**Task to carry out**:
Check every line of the data for the word "field", and copy those that have it.

**Data records**:
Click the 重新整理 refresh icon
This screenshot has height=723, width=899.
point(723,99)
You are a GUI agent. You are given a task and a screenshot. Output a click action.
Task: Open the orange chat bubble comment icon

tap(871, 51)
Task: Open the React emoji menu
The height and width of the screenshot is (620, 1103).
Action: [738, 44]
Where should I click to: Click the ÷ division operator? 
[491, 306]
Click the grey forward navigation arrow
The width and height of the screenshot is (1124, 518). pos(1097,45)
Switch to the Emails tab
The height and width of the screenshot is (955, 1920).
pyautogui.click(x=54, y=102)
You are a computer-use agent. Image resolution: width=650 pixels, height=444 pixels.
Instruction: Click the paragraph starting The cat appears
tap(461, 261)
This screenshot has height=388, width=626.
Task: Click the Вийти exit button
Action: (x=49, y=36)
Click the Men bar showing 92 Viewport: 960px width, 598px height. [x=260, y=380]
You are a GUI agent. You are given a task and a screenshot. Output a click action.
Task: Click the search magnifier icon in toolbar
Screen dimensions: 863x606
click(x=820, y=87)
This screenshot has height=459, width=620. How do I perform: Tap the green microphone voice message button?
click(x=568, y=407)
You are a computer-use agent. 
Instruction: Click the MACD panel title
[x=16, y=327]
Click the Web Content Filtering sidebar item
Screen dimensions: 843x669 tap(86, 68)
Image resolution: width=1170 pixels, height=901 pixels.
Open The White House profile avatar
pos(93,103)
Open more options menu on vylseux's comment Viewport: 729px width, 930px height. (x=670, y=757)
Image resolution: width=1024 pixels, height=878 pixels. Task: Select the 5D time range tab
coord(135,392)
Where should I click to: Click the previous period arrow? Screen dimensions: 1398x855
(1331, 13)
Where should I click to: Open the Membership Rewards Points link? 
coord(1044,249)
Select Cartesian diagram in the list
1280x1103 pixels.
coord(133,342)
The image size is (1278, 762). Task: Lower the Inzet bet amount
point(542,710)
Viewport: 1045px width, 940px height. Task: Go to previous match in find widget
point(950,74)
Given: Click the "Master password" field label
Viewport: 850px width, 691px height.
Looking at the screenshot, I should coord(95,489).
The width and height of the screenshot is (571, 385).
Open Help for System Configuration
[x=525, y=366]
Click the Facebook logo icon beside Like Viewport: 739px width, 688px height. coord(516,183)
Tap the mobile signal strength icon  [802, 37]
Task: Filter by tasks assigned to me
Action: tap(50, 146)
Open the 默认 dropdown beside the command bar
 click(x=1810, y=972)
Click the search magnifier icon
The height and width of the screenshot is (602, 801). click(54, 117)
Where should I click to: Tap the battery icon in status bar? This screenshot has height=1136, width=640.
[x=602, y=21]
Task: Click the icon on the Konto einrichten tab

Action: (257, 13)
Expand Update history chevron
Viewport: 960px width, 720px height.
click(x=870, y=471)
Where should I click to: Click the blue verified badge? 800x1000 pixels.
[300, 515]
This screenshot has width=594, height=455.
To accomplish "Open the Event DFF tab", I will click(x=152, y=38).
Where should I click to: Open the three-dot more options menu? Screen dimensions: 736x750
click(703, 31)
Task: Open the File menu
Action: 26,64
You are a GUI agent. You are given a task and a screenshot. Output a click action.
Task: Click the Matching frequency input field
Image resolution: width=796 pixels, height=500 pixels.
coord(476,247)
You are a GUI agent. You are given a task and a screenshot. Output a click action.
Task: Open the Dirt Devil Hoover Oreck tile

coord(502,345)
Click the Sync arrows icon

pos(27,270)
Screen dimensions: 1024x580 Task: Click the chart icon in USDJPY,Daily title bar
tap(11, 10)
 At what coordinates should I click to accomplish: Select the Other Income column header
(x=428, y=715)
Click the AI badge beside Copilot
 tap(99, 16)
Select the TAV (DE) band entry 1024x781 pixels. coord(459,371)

**Answer space**:
Given: Click the "Master password" field label
Task: Click the Matching frequency input field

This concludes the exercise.